La storia di successo di una startup che ha raggiunto una valutazione di un miliardo di dollari si è trasformata in un caso con seri interrogativi etici e legali. Fireflies, azienda specializzata nella trascrizione automatica di riunioni tramite intelligenza artificiale, ha recentemente visto uno dei suoi co-fondatori confessare pubblicamente che agli inizi l'attività non aveva nulla di artificiale o intelligente: erano semplicemente i due creatori che trascrivevano manualmente le conversazioni.
Sam Udotong, uno dei fondatori di Fireflies, ha condiviso su LinkedIn con tono orgoglioso come la loro presunta tecnologia IA fosse in realtà costituita da "due ragazzi che sopravvivevano a pizza" e battevano a mano le trascrizioni che i clienti credevano fossero generate automaticamente. Un servizio per il quale, peraltro, facevano pagare ben 100 dollari al mese.
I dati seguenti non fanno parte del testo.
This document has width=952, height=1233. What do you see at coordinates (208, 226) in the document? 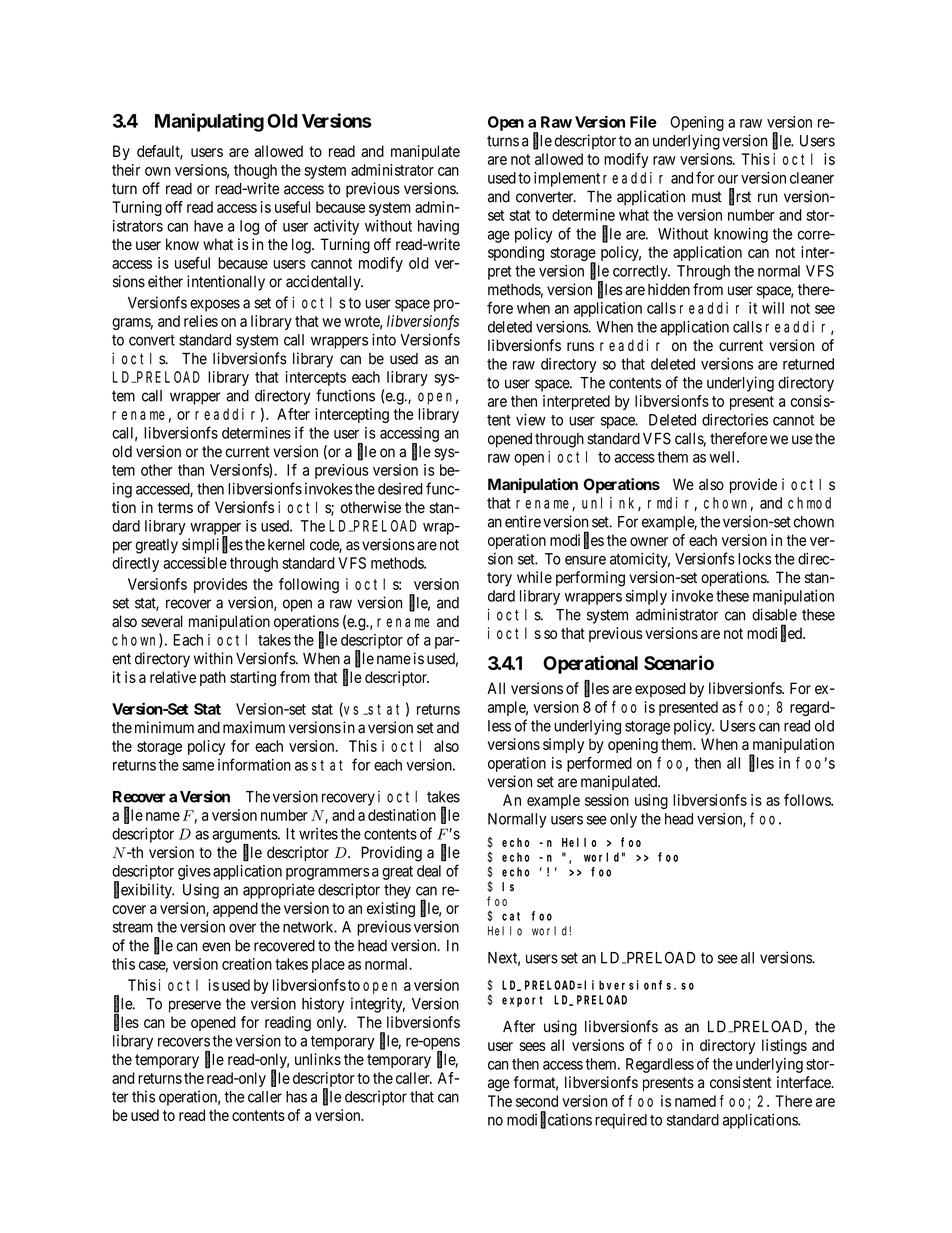
I see `have` at bounding box center [208, 226].
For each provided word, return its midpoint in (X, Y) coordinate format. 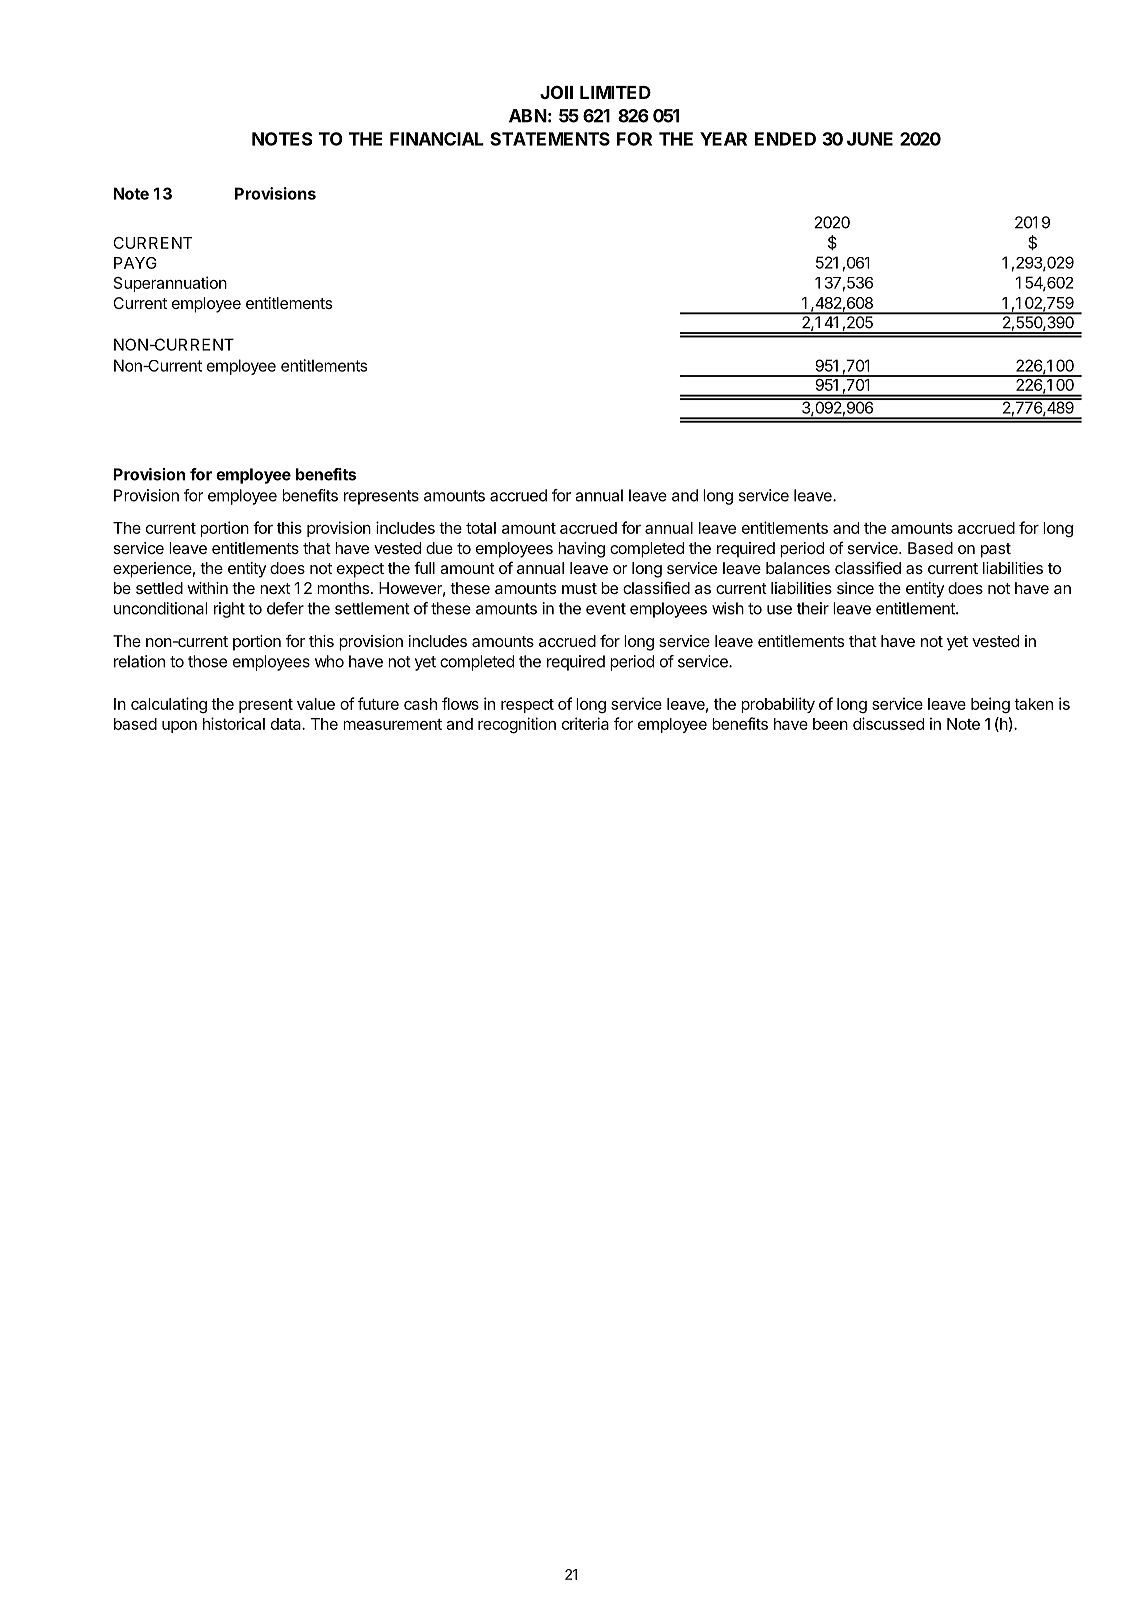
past (996, 550)
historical (234, 723)
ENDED (785, 139)
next (275, 588)
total (481, 528)
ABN (528, 116)
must (579, 588)
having (581, 550)
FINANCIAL (437, 139)
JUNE (870, 139)
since (855, 588)
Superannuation (170, 284)
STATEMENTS (550, 139)
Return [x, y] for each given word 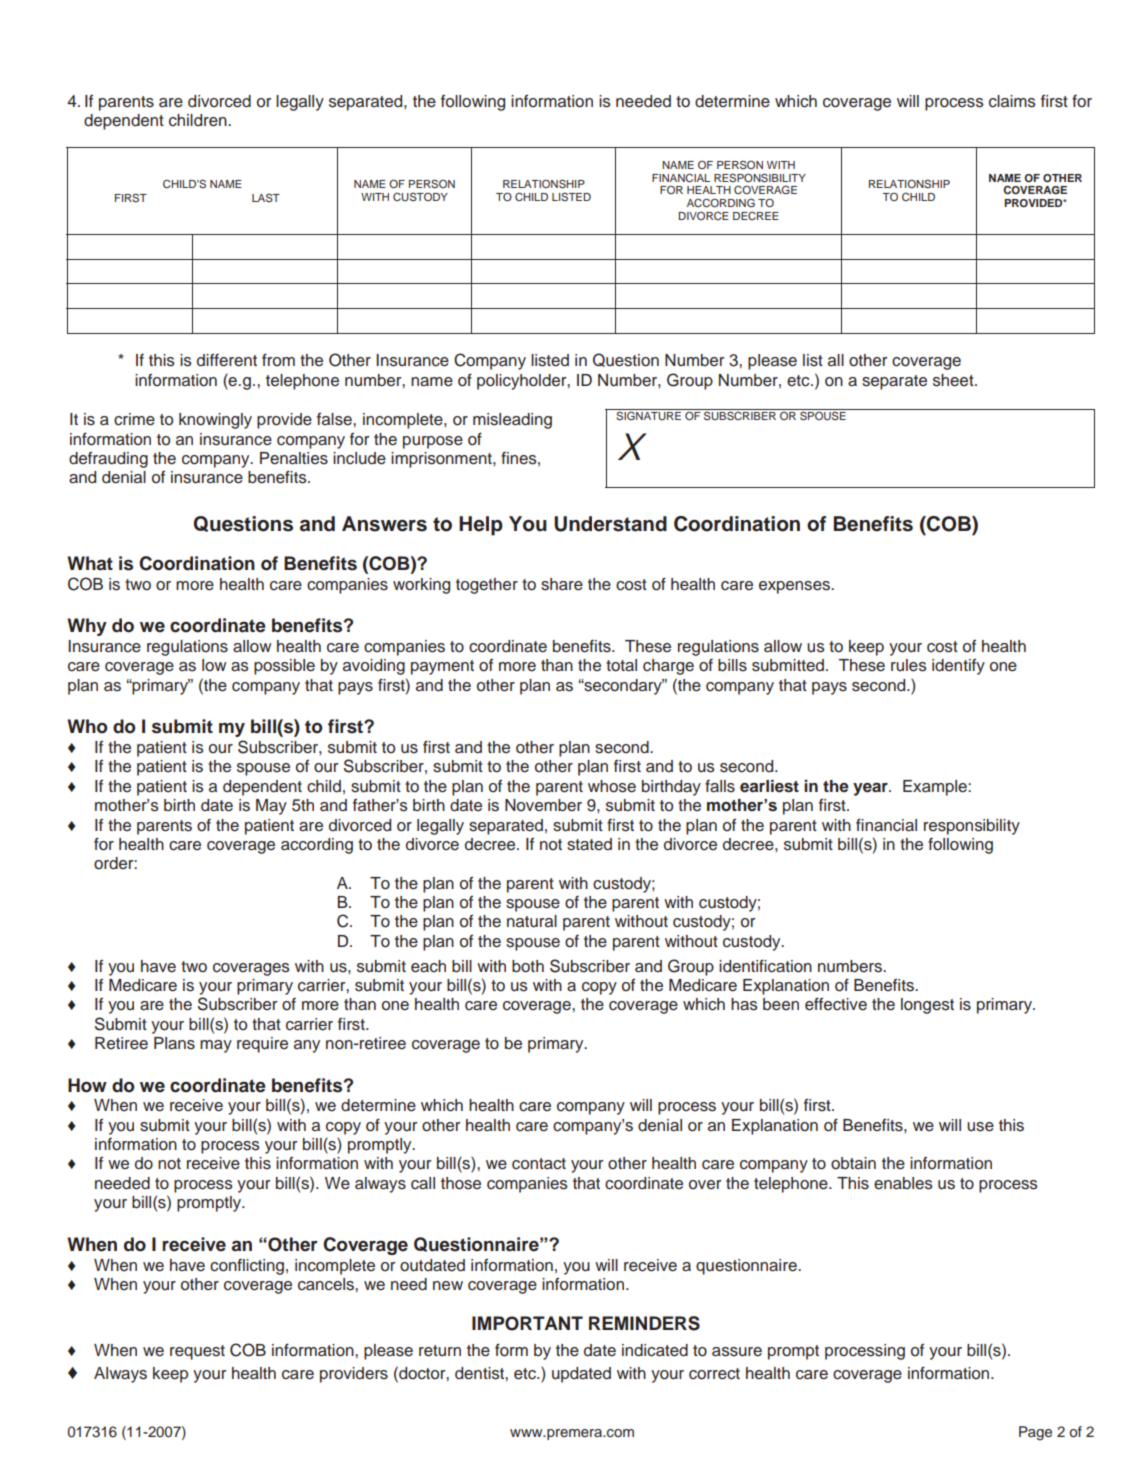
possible [284, 667]
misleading [512, 421]
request [197, 1352]
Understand [610, 524]
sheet [954, 380]
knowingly [215, 421]
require [262, 1045]
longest [927, 1006]
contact [539, 1164]
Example [936, 788]
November [543, 805]
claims [1012, 101]
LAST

La rivelazione arriva in un momento particolare per l'azienda, che quest'anno ha lanciato l'applicazione "Talk to Fireflies" raggiungendo una valutazione impressionante per quella che era nata come iniziativa di due imprenditori squattrinati.
Le reazioni della comunità professionale non si sono fatte attendere, e sono tutt'altro che entusiaste. Esperti di vari settori hanno puntato il dito contro le implicazioni legali di quella che definiscono una violazione della privacy e un tradimento della fiducia dei clienti. Il punto cruciale della questione riguarda il fatto che i partecipanti alle riunioni credevano di avere un sistema automatizzato ad ascoltarli, mentre in realtà c'erano due persone fisiche non autorizzate che prendevano nota di ogni parola.
Umar Aftab, esperto di automazione, ha sintetizzato il problema in termini chiari: i clienti volevano un bot nelle loro riunioni, non persone sconosciute che ascoltavano senza permesso. Altri commentatori hanno previsto conseguenze legali significative, con messaggi che auguravano sarcasticamente "buona fortuna con tutte le cause" che potrebbero seguire questa rivelazione pubblica.
L'ingegnere software Mauricio Idarraga ha definito il post di Udotong come "una delle dichiarazioni più sconsiderate e prive di sensibilità" viste recentemente nel panorama imprenditoriale. Quello che dovrebbe sembrare una storia di determinazione imprenditoriale si rivela invece un esempio di pratiche commerciali quantomeno discutibili, soprattutto considerando che ora milioni di persone ne sono venute a conoscenza attraverso la diffusione virale della confessione.
Non mancano tuttavia i sostenitori di questo approccio estremo al concetto di "fingi finché non ce la fai". Alcuni CEO e imprenditori hanno commentato lodando la storia come "super ispiratrice", difendendo i fondatori dalle critiche e sostenendo che chi non ha costruito un'azienda da zero non può capire cosa significhi sopravvivere mentre si tenta di creare qualcosa. Uno di questi ha persino affermato che Fireflies avrebbe "cambiato il mondo", liquidando i detrattori come semplici invidiosi.
La questione solleva interrogativi più ampi sul confine tra intraprendenza e inganno nel mondo delle startup tecnologiche. Mentre la narrazione imprenditoriale celebra spesso storie di risolutezza e creatività nel superare ostacoli apparentemente insormontabili, esiste una linea sottile tra l'ottimizzare le risorse disponibili e il vendere ai clienti un servizio completamente diverso da quello che ricevono effettivamente. Nel caso di Fireflies, quella linea sembra essere stata abbondantemente oltrepassata.
Con la crescente visibilità della confessione di Udotong sui media internazionali, è probabile che alcuni dei primi clienti dell'azienda vengano a conoscenza di come siano stati effettivamente ingannati. La reazione di chi ha pagato per un servizio di intelligenza artificiale scoprendo che in realtà persone sconosciute ascoltavano le loro conversazioni private potrebbe non essere delle più favorevoli. Resta da vedere se il vecchio adagio secondo cui "non esiste cattiva pubblicità" si rivelerà valido anche in questo caso, o se invece Fireflies dovrà affrontare conseguenze concrete per le sue pratiche iniziali.